Brussels: Tensions between Britain and Spain over Gibraltar residents’ travel rights

Britain issued a formal complaint to the E.U. authorities on Friday upon receiving a draft document which recognised Gibraltar as British colony. The draft document’s language underscores the unity of E.U. 27-members towards Spanish claims on the Gibraltar dispute against Britain, at a time when Brexit deliberations have reached an impasse.

The 27 E.U. member-states accepted visa-free travel schemes for British nationals within Europe’s premises upon Brexit, even if the latter takes place in a disorderly manner. Downing Street in exchange agreed to provide temporary stay of E.U. visitors in British soil for a 90-day grace period. Based on this agreement, the British Ambassador to the E.U., Sir Timothy Barrow, objected on Friday’s draft document, claiming that introduction of the word colony into official E.U. correspondence violates the spirit of international law. More specifically, the British Ambassador sustained that recognition of Gibraltar as a colony infers that the 33.000 residents of the state do not enjoy the travel rights currently retained by British citizens.  Further, the Ambassador also dismissed Spanish sovereignty claims over “the Rock” territory, namely Gibraltar. The British government’s spokesman also made similar remarks on the issue.
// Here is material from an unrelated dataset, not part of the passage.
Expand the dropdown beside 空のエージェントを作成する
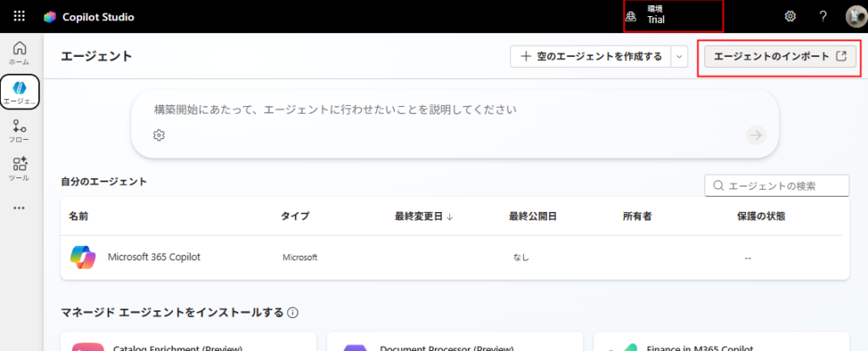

Gibraltar is the westernmost entry/exit port of the Mediterranean Sea. Under the terms of the 1713 Utrecht Treaty, Gibraltar was given to Britain from Spain, after London emerged victorious from the renowned Spanish War of Succession. Gibraltar remained a crown colony until early 2002 when Britain reclassified the port as a British overseas territory. Interestingly, the British representatives did not object to European Court of Justice 2006 and 2017 decisions which acknowledged Gibraltar as a British colony. The British reacted a bit more frantically this time as a result of Spanish demands to dispute British sovereignty claims on the port.